Will FDI in retail be good or bad for India?

Let me make it clear at the outset that the people of India should respond to that question. Or, at least a small subset of the people of India who have access to the Internet and may read this post. In other words, you, dear reader, get a chance to voice your opinion.

An opinion based on gut feel, or hearsay, or belief does not count for much. So, I’m going to present some cold, hard facts (from a reasonably reliable though may be a biased source – the current Secretary General of FICCI – published in a newspaper article today). Please read the facts, and then decide.

1. The idea of FDI in retail was proposed by the NDA government 7 years back. (It also found a place in BJP’s election manifesto in 2009. Yes, the same BJP which is now making a song and dance about opposing it and stalling Parliament proceedings.) The UPA is finally taking steps to implement this important economic reform.

A very uncomfortable Yashwant Sinha, when cornered by a TV journalist about the above, said: “Lot of water has flown down the Ganges. I have become older and wiser.” (Why is it that people become wiser when they are no longer in power? It’s a rhetorical question – no need to answer it!)

2. The retail market is expected to double from its current size of $490 Billion to $1 Trillion over the next 20 years. The current share of organised retail (including foreign ones) is expected to quadruple from 4% to 16%. That means, the market size for the ‘kirana’ type stores will go up from the current $470 Billion to $840 Billion over the next two decades. (Forget about job losses!)

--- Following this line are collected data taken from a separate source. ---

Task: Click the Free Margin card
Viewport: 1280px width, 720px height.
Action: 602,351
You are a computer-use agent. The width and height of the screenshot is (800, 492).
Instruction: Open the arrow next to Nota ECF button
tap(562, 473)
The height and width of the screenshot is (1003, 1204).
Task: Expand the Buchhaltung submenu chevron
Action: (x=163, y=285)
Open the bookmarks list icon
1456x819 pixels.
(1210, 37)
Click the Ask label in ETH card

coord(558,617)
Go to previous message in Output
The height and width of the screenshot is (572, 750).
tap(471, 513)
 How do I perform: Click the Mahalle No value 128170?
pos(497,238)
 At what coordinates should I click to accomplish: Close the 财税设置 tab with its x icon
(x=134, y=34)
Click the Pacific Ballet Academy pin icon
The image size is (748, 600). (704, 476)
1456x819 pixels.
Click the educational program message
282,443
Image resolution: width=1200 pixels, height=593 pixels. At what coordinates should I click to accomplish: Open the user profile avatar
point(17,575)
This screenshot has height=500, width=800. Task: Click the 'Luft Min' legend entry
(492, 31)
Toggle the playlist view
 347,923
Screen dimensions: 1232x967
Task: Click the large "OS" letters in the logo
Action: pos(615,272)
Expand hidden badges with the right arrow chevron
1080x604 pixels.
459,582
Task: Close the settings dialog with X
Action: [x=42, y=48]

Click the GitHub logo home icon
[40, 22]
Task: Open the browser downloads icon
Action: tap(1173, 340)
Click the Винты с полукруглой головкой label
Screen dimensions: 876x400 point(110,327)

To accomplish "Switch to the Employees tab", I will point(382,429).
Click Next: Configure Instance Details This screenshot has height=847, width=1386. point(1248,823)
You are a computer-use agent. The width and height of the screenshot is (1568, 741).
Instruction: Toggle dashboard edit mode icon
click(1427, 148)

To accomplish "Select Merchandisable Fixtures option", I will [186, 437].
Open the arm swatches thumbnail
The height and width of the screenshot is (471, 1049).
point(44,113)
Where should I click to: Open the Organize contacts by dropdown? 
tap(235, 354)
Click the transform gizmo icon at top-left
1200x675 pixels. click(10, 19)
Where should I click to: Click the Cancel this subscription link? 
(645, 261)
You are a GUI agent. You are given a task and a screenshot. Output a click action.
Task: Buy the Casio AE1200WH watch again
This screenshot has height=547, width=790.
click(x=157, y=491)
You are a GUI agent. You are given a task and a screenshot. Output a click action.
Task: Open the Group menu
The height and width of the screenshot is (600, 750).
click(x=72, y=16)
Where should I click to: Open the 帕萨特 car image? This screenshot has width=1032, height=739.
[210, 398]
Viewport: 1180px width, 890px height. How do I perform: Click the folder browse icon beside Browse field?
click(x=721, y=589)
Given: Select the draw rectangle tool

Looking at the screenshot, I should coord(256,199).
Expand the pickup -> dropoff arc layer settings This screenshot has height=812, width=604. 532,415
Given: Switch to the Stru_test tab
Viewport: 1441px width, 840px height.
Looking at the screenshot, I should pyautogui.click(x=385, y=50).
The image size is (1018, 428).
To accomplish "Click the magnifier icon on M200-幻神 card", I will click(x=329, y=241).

3. Large format retail stores with FDI will be permitted in cities and towns with a population of 10 Lakhs or more. About 53 such cities and towns will make the cut today. This number is expected to increase to 76 in the next 20 years. (Not likely to be a plunder of the country like the East India Company did.)

4. More than 30 Crore people are expected to migrate to urban locations from the hinterland over the next two decades. The ‘kirana’ stores are unlikely to be able to meet the extra demand or employ a significant percentage of the influx.

5. To maintain India’s GDP growth rate at 9%, 1.2 Crore additional jobs will need to be created every year for the next 15 years. Such a large number of jobs are unlikely to be created by manufacturing units (which rely more and more on automation) or IT services (which is reaching growth limits).

6. Despite presence of large format retail stores like Spencers, Big Bazaar, Reliance Fresh, Trends - ‘kirana’ stores haven’t gone out of business. Both small and big format stores are co-existing.

7. The real differentiator in retail business is not at the front-end, the actual stores where we go to buy clothes or lipstick or kitchenware. It is the back-end operations involving logistics, supply chain management and sophisticated computer systems. These require knowledge, experience and large investments.

Large format retailers in India have managed the front-end well, raising the shopping experiences of Indians. But they have fallen way short in the back-end operations.

You have the facts. Now, it is your turn to opine. Will FDI in multi-brand retail be good for India, or will it be bad?